“I’ve always been a little bit morbid,” says Sophie Collard, travel writer and co-founder of Travel Darkly.
Sophie has wandered through many ‘dark tourist’ sites before she was aware they were categorised as such, including seeing Ho Chi Minh’s body, the Killing Fields and Teoul Seng in Vietnam and Cambodia with Katherine. She’s been to cemeteries all over the world, from Recoleta in Buenos Aires to Pere Lachaise in Paris and the catacombs in Palermo, as well as inside the cell the Pendle witches were held in and to the Tower of London.
‘Dark tourism’ involves travelling to places associated with death, suffering or the macabre. The term encompasses a huge range of destinations – from dungeons, cemeteries and battlefields to medical museums and haunted pubs. The purpose of these sites varies considerably; some, like the London Dungeon, are about entertaining visitors with gory stories. Others, including sites of human atrocity like camps of genocide and the memorials and museums dedicated to their memory, are important places of remembrance and education.
“I’ve visited cemeteries and memorials all over the world”.
As a kid growing up in the UK, my parents used to take me to castles in England and Wales. What I loved most about these tours were the stories of ghosts and witches – like Henry VIII’s wives, Catherine Howard, who I read runs headless through the hallways at Hampton Court or Anne Boleyn, who was reported to have had a sixth finger and whose hair was so long she could sit on it. I carried a fascination with the morbid through to adulthood and have always enjoyed visiting cemeteries and memorials that tell stories about those who are no longer with us. I always dreamed of being a travel writer and now that I work in the travel industry, it seemed like a good time to put out the stories I’ve always enjoyed so much to the rest of the world – who I know love them too.
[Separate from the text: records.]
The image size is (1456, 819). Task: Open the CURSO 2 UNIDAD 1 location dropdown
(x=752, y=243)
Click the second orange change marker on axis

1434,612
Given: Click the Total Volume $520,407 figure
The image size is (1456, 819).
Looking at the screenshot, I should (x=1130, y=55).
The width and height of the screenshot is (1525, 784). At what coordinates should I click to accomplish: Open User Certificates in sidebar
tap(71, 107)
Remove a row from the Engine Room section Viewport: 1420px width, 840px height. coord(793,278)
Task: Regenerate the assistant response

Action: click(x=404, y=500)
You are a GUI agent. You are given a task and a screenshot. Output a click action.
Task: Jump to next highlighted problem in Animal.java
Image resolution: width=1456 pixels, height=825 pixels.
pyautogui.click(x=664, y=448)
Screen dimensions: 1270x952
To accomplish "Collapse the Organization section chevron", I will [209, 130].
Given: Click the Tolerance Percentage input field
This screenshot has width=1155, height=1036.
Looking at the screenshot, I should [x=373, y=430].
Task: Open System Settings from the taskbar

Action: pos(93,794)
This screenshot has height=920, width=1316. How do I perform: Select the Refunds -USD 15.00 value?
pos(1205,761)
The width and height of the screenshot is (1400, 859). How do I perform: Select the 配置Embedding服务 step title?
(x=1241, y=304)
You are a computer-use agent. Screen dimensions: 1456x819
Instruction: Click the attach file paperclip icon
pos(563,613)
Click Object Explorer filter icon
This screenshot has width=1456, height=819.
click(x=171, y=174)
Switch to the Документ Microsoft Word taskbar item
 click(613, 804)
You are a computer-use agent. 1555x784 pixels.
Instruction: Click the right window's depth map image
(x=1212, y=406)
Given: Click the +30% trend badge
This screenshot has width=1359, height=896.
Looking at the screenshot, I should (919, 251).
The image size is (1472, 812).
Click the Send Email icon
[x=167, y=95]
I travel ‘darkly’ on most days. I used to live in West Hampstead in London and every day I would walk to Hampstead cemetery to take a break at lunchtime. I’ve visited cemeteries and memorials all over the world, as well as haunted houses, castles and dungeons. I’ve been to the catacombs in Paris and in Palermo, Sicily, to the Killing Fields in Cambodia and of course, the Taj Mahal and the Tower of London.
When I visited Jaisalmer in 2012, I took a trip to the cemetery nearby, where the Maharajas and Maharani’s are buried. While I was sitting there with a friend from the town, a group of people gathered around one of the tombs. There was a man shouting and screaming and I thought a big fight had broken out. My friend checked out what was going on and said that the man believed he was possessed by the spirit of the Maharaja, because he had not been pious enough. They had come to the cemetery to beg for the Maharaja’s forgiveness, and exorcise the spirit. It was a very ‘real’ experience.
I’d like to help people explore places as dark tourists with the aim of hearing the stories of the departed, to remember them and to learn from them. To those who have doubts, I’d say I do too sometimes – we try and write about things that happened 50 years ago or more, unless sites where tragedies have happened in recent history actively encourage tourism for the purposes of remembrance and education. We do not encourage tourism, for the most part, where recent tragedies have occurred, especially where the victims are children.
Dark tourism or ‘thanatourism’ is about visiting sites connected with death or the macabre – everything from battlefields to the tombs of the famous or noteworthy. There is a side to it which is more ‘fun’ – like the haunted places and Jack the Ripper tours (although I’m not sure how visiting sites where prostitutes were murdered should be ‘fun’) and one that is graver – like the holocaust memorials and sites where genocide has taken place.
The Taj Mahal is a great example of a memorial. People want to visit it to learn about the story of a man who loved a woman so much he built a huge monument to hold them together for eternity, there are countless examples of this – Tolkein’s grave in Oxford, for example, where him and his wife are buried and an inscription written in Elvish talks about their eternal unity. On the other side of the spectrum, you have tourism to sites like Auschwitz and Ground Zero, which is actively encouraged for the purposes of education and remembrance. And I think it is incredibly important to remember those who have died at the hands of despicable people in the hope that those crimes will never be repeated.
Recently theorists have become interested in why dark tourist sites, and the people who visit them, are on the increase. Undoubtedly part of the fascination with ‘dark’ places is a human interest in the more morbid aspects of life – queues of traffic resulting from rubbernecking at car crashes is perhaps testament to this fact, or receiving a link to something you really don’t want to click on, but sort of do… But many of these places also touch on something deeper than that. They offer people opportunities to contemplate life, death, health, illness, history and humanity in modern society. Travel Darkly is a resource for people wishing to visit these sites.